=== Gereksinimler ===
Okul anılarını anlatan yazıyı, gösterilen son cümlenin ardından aynı üslupla devam ettirin.

=== Belge alıntısı ===
-.-.-
15 Eylül 2013 Pazar

HERKESİN BİR OKULU VAR


Herkesin bir okulu var kafasında, herkesin bir ilk günü. Ben ilk günümü hatırlayamayacak kadar eski olanlardanım artık. Gözlerimde arta kalan sadece birkaç poz siyah beyaz fotoğraf karesi… Siyah beyaz birkaç fotoğraf karesi evet, siyah beyaz olmasın da ne olsun dedirten! Simsiyah bir önlük ve beyazın hakkını veren kolalı bir yaka. Yaka ki günlerce keskinliğini kaybetmeyen. Yaka ki her pazartesi yenisiyle değişir bir giyotin.

İlk kez sıraya girdiğim gün bende yok. Ama annemin beni almak için geç kaldığı bir cuma gününün gözyaşlarını, amcaların teyzelerin bana acıyan gözlerle bakıp beni teselliye çalıştığını dün gibi hatırlıyorum. Burnuma ne yazık ki artık iki katlı sevimli okulumuzun tatlı tatlı vernik kokan sınıfları  gelmiyor da kulaklarımdaki ahşap tabanların gıcırtısı nedense hiç silinmiyor, öylece duruyor.

Okul denince hemen sıraya girip gevrek ayran alanlardanım ben. Eminim aranızda gevreği gazozdan başkasına yâr etmeyenler de vardı, saygı duyarım. Naylondan paltosunu sıcak soba borusuna bırakanlardanım ayrıca ben. Pantolonunu mütemadiyen sıraya taktıranlardanım.
-.-.-
=== Veri kümesi bölümü ===
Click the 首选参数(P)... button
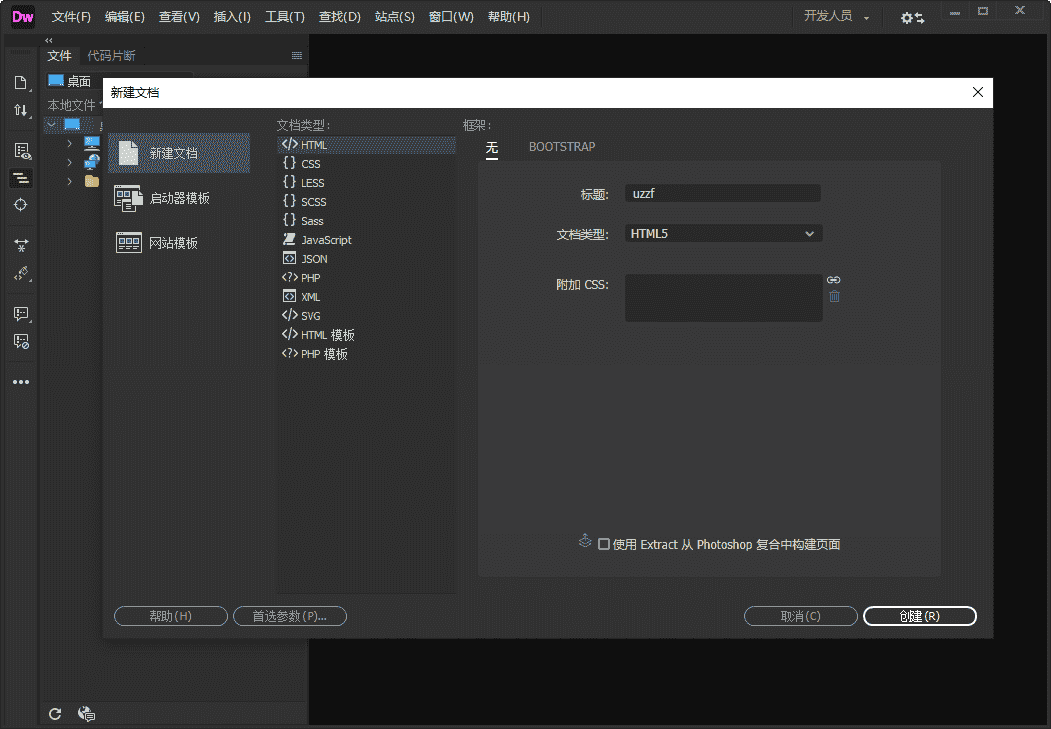The height and width of the screenshot is (729, 1051). tap(290, 616)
-.-.-
=== Görev sonucu ===
Bir rontun baş karakteri oluyorum bazı geceler rüyamda. Öğretmenimin elime tutuşturduğu isli camdan güneşe bakıyorum. Bazen önünden geçerken bayrak direğine gözüm takılıyor da “Neydi ki diyorum her cuma beni bayrağı çekmek için yalvartan”,  yalvarmak deyince birden bir başka ağlamaklı hal beliriyor hafızamda, kırmızı okuma kurdelasını gevezeliğim yüzünden  yakama en son takışım canlanıyor.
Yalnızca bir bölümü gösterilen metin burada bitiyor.